Lines in the listing below that contain the string "height" are to be found and copied.

--- Dataset excerpts ---
§ §

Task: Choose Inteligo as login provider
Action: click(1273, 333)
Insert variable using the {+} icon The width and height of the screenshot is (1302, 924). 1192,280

§ §

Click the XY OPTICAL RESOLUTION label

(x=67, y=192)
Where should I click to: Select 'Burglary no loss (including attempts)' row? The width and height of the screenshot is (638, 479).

§ §

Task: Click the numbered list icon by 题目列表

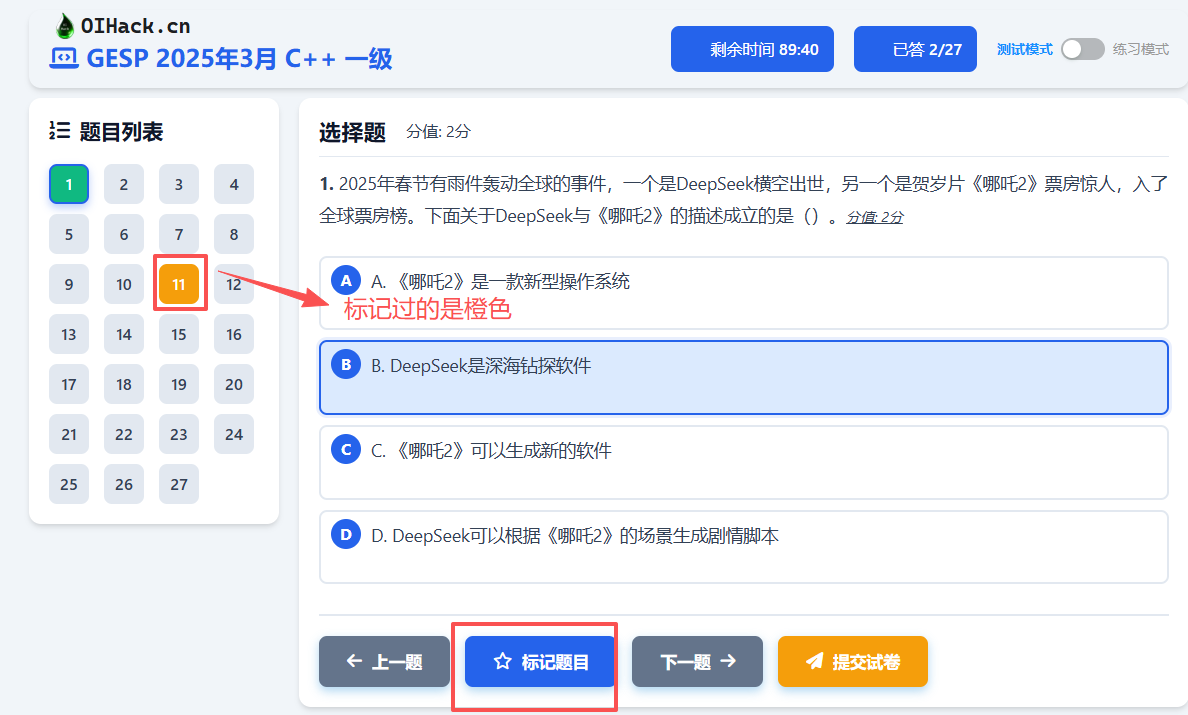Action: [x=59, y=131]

§ §

--- Result of this task ---
Insert variable using the {+} icon The width and height of the screenshot is (1302, 924). 1192,280
Where should I click to: Select 'Burglary no loss (including attempts)' row? The width and height of the screenshot is (638, 479).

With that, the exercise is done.